At first, the policy was simply not to go off Camp Vance (the main SF compound on Bagram) with a beard while in uniform. That one actually made sense, because you could be anybody in civilian clothes - and there were enough civilian contractors running around Bagram to make wearing jeans and a t-shirt plausible. That policy, however, apparently led to complaints that the SF guys out in the field got to wear civvies off of Camp Vance, and nobody else did - so we were told we couldn't wear civilian clothes off of the compound. That meant, in effect, that the one time in a month or six weeks we had an opportunity to use the (minimal) PX, or the Dragon mess hall that actually had much better food than did Camp Vance, we could either shave the beard or stay on the SF compound as if it were a leper colony. Yes, I admit, we were probably bad soldiers over the issue - it wasn't an unlawful regulation, just stunningly stupid - but that had to have been the most quickly circumvented rule ever promulgated. On the other hand, one of the oldest chestnuts in the Army leadership book is "Never give an order that you know won't be obeyed" so I kinda have to ask "what were they thinking?" No-one that I know confined themselves to the compound - especially the guys who dipped and needed desperately to visit their only supply for Copenhagen whenever they got a chance.
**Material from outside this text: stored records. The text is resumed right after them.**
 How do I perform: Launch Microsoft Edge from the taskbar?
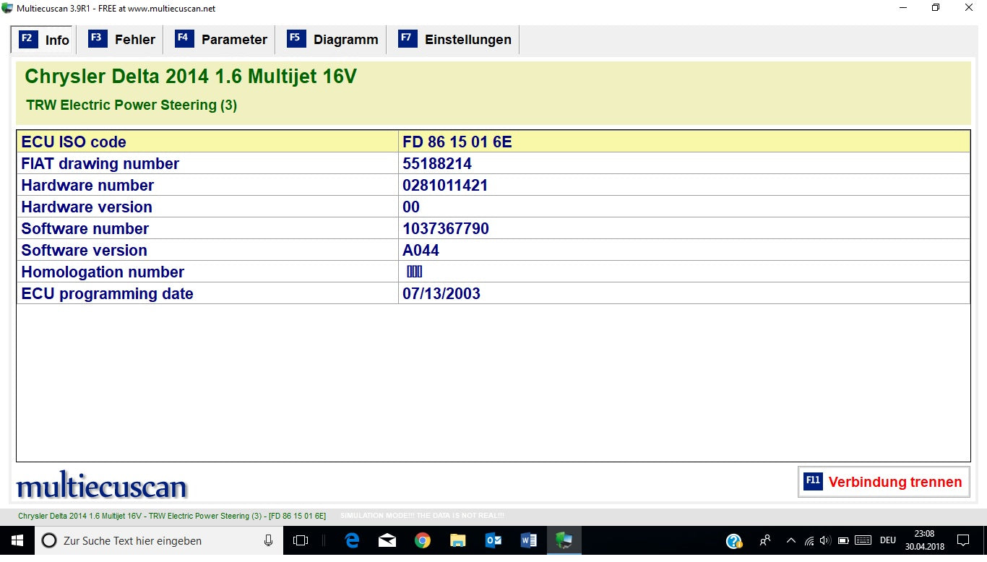coord(352,540)
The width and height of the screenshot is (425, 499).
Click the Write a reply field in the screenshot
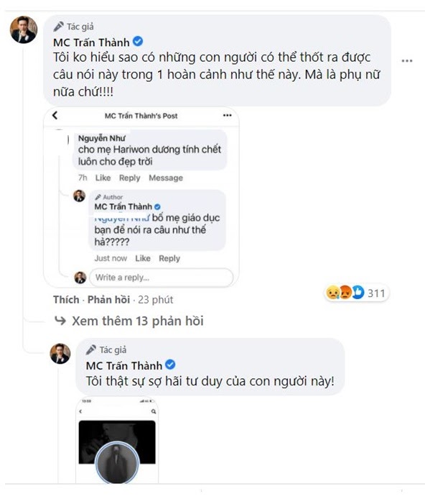[x=162, y=278]
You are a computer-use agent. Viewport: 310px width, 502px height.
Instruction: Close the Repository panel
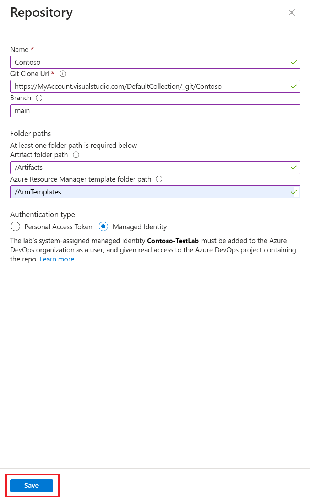(x=292, y=12)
So came the next move in the little hirsute chess game we were playing - get in and get out quickly. Anyone on Camp Vance for more than 24 hours was required to shave. Now, nobody needed to be encouraged to get away from Bagram just as quickly as possible, but usually it wasn't possible to get anything done in a day. If you showed up for supplies or paperwork one day, you'd always be short a signature or a truck until the next. The loophole there was the phrase "on Camp Vance." There was an annex, known as the German compound (because German SF stayed there when they were in Afghanistan), so we stayed there and only ventured onto Vance when absolutely necessary (and preferably under cover of darkness.) That actually lasted several months before anyone caught on, so we considered it a success. After that was scotched and the policy extended to cover the German compound, we unilaterally reversed the original policy and began to wear civilian clothes when we went onto Camp Vance. That led to us getting chewed out one night, but over the wrong thing. I was proudest of just how scruffy I had become when I found myself getting chewed out by one of the camp guards, because civilian contractors such as myself weren't allowed onto Camp Vance "without a work order." Of course, I smoothed things over by telling him that it wouldn't happen again - I was just there to pick up a few tools we had left behind.
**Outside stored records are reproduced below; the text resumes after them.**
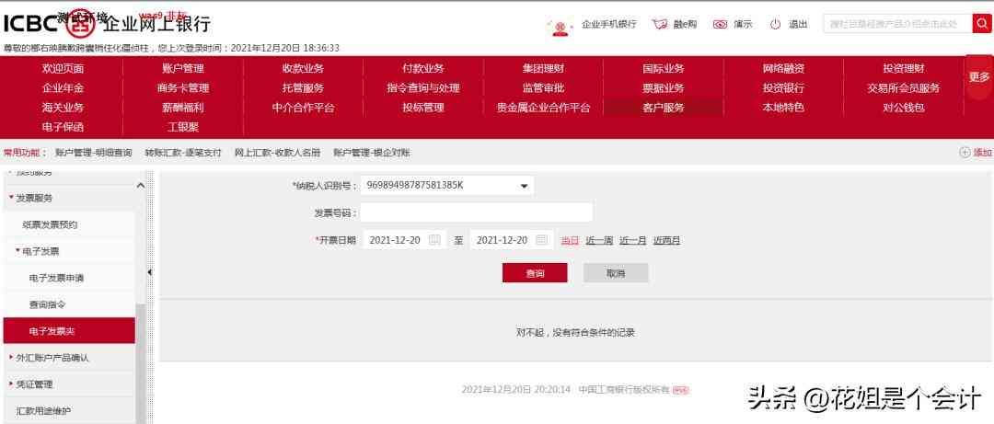Click the 融e购 shopping cart icon
The height and width of the screenshot is (424, 994).
659,24
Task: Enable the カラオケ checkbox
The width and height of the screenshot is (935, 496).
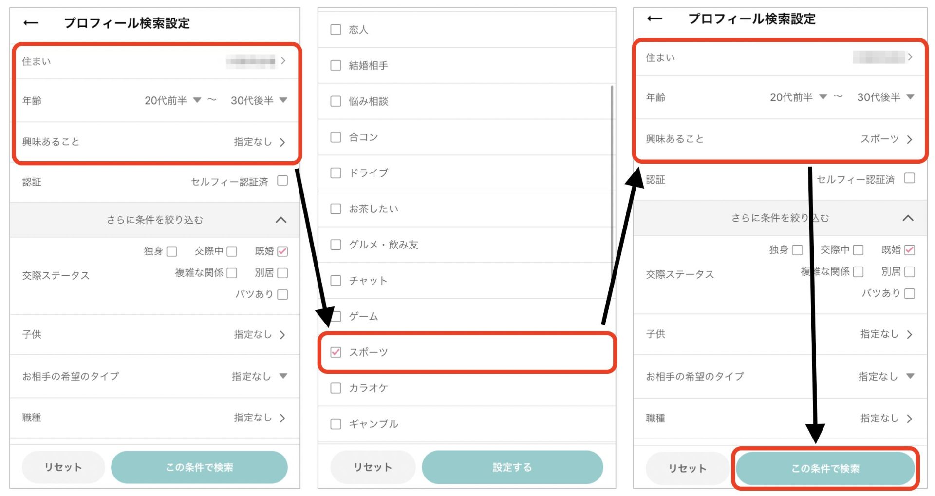Action: [x=336, y=388]
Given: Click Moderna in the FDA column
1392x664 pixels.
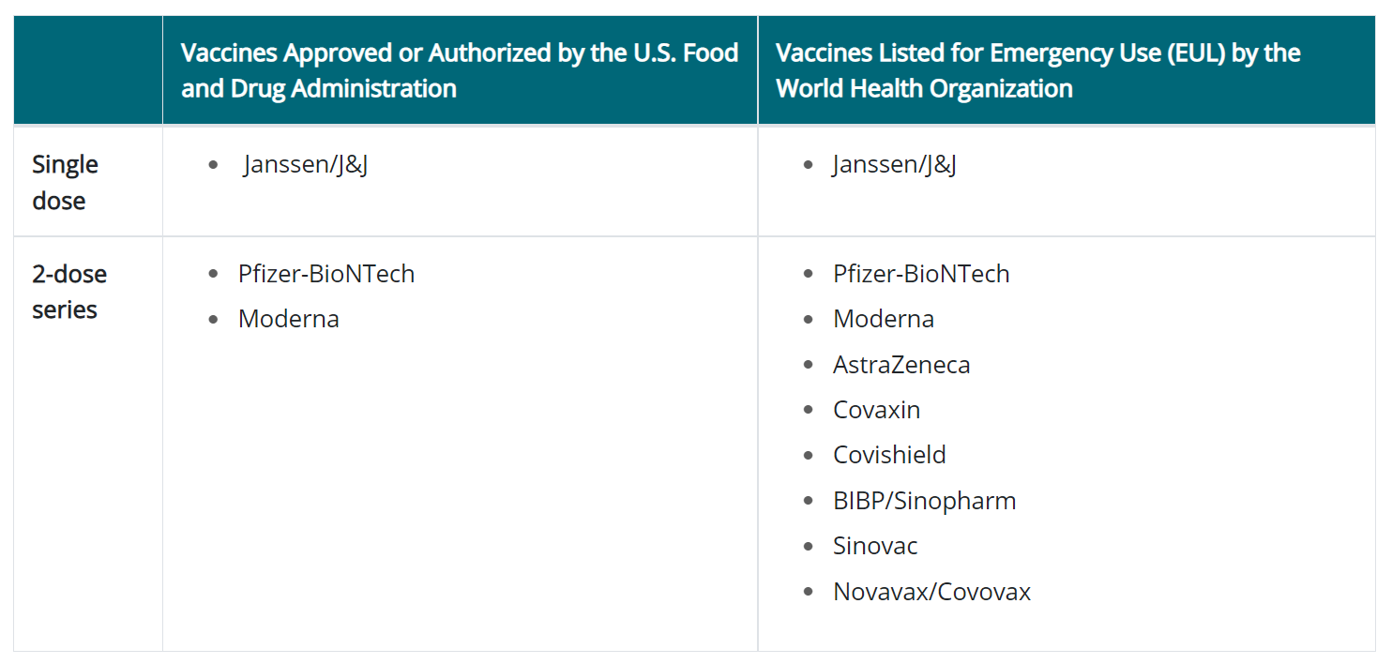Looking at the screenshot, I should [289, 319].
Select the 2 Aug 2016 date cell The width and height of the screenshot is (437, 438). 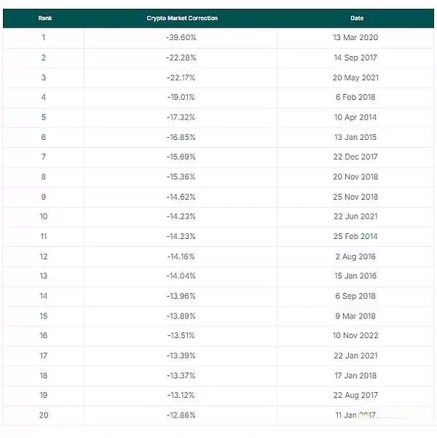[x=356, y=257]
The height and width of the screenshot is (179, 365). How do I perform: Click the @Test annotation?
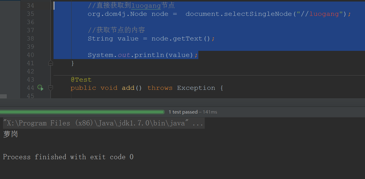[81, 79]
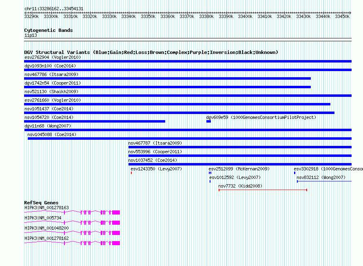Select the esv2512099 (McKernan2009) variant marker
The height and width of the screenshot is (266, 363).
(x=210, y=173)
The "I'm not really in the Army, even though I'm carrying a gun" strategy actually worked for us more than once. A few of us from my team found ourselves in Kandahar on a temporary assignment. We had been attached to an SF team that had the horrible misfortune to have been stuck on Bagram for the entire deployment. This team was working on a mission in conjunction with a SEAL platoon, and we were down there to help out. All of us - SF, SEALs and some support guys - found ourselves living in the SF compound on Kandahar for almost a week. The SEAL platoon was newly arrived in country, and the SF team had been stuck on Bagram, so only the three of us from our team had beards, and we were going right back out into the countryside when we got done at Kandahar. The Kandahar SF compound, however, had almost the same byzantine facial hair policies that existed on Bagram, so by rights, we should have shaved the first night we got in. We dodged it by staying in civilian clothes whenever we weren't actually training, which led most of the army guys assigned to the compound to assume that we were either civilian support specialists or Navy intel weenies (even less military than the civilians, in their opinion.)
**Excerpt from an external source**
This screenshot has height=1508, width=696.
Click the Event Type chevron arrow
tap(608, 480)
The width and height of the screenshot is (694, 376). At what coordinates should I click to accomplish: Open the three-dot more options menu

I didn't realize how firmly the assumption that we were navy guys had taken hold until late one night after we returned from a training exercise. We had missed supper because we were out training. That wasn't a problem, since we were told that we'd have hot chow waiting for us when we got back in. I thought that was remarkably civilized - missing chow for training usually means getting thrown a box of MREs as a substitute. When we got told "hot chow would be waiting", we thought it was being set up just for us. What they actually meant, it turns out, was that there was a late night meal laid on every night at 2300 (11pm, actually, since I'm in the National Guard), and we were welcome to join in. We got back a little bit after 10pm, stowed our gear and headed over to the mess hall. Dan and I were a little behind everyone else, since we stopped to change back into civvies before heading over. One of the guys comes back around the corner, and tells everyone the main door's locked. Not a problem: we checked the back door and it was open. They probably had the front door locked to keep other people from rogueing our chow. Once inside, we found a pretty nice supper laid out, and proceeded to tuck in.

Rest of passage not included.